Exhibit 10.3
NON-COMPETITION AND
NON-SOLICITATION AGREEMENT
This Non-Competition and
Non-Solicitation Agreement ( “Agreement” ), is
made this 1st day of November, 2002 by and among VITA FOOD
PRODUCTS, INC., a Nevada corporation ( “VFP” ),
VITA HOLDINGS, INC., a Delaware corporation ( “Vita
Holdings” ), THE HALIFAX GROUP, INC., a Georgia
corporation ( “Halifax” ), and ROBERT J. BUDD (
“Budd” ). (VFP, Sub and Vita Holdings are
collectively referred to herein as “Vita”
).
RECITALS
A.
This Agreement is entered into in
conjunction with that certain Merger Agreement dated as of
October 1, 2002 ( “Merger Agreement” ) by
and between VFP, Vita Holdings, Halifax, Vita/Halifax Acquisition
Group ( “Sub” ), Budd and certain other parties,
whereby such parties agreed to the merger of Halifax with and into
Sub, with Halifax as the surviving corporation in accordance with
the Georgia Business Corporation Code (the
“Transaction” ). Budd acknowledges and
agrees that Vita would not enter into the Merger Agreement without
entering into this Agreement.
B.
Vita is engaged in the business of
processing, manufacturing and distributing various food products
(the “Vita Business” ).
C.
══════
■ **THE EXERCISE**: Transcribe the non-competition agreement text between "This Agreement is" and "into this Agreement.", inclusive.

■ **RECORD SET**:
══════
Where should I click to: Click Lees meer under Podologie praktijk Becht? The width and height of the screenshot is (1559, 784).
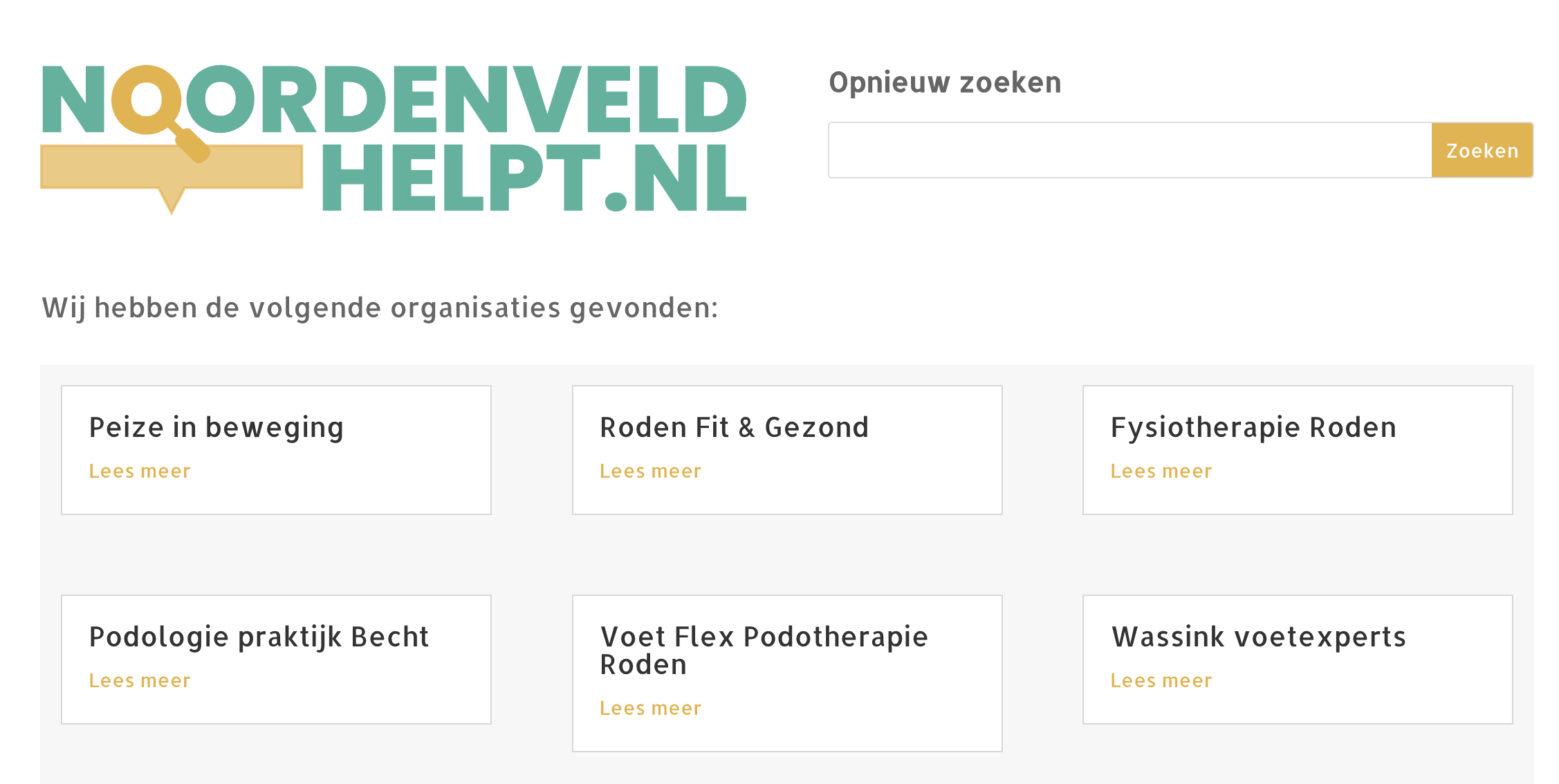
══════
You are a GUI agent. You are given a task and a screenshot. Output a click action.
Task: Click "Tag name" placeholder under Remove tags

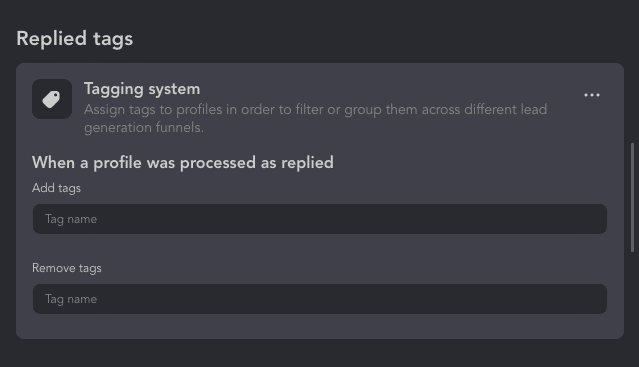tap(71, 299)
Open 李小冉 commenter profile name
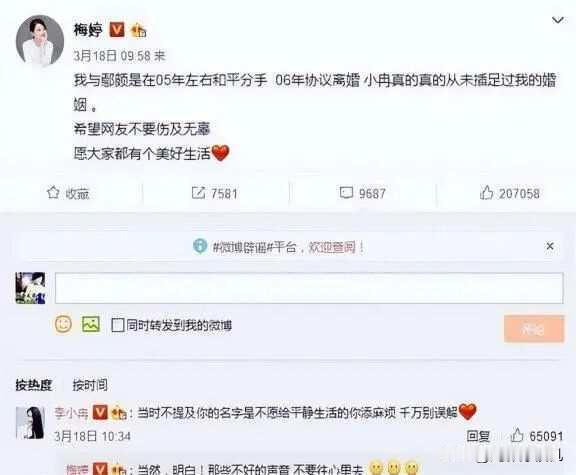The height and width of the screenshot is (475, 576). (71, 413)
══════
■ **EXERCISE RESPONSE**:
This Agreement is entered into in
conjunction with that certain Merger Agreement dated as of
October 1, 2002 ( “Merger Agreement” ) by
and between VFP, Vita Holdings, Halifax, Vita/Halifax Acquisition
Group ( “Sub” ), Budd and certain other parties,
whereby such parties agreed to the merger of Halifax with and into
Sub, with Halifax as the surviving corporation in accordance with
the Georgia Business Corporation Code (the
“Transaction” ). Budd acknowledges and
agrees that Vita would not enter into the Merger Agreement without
entering into this Agreement.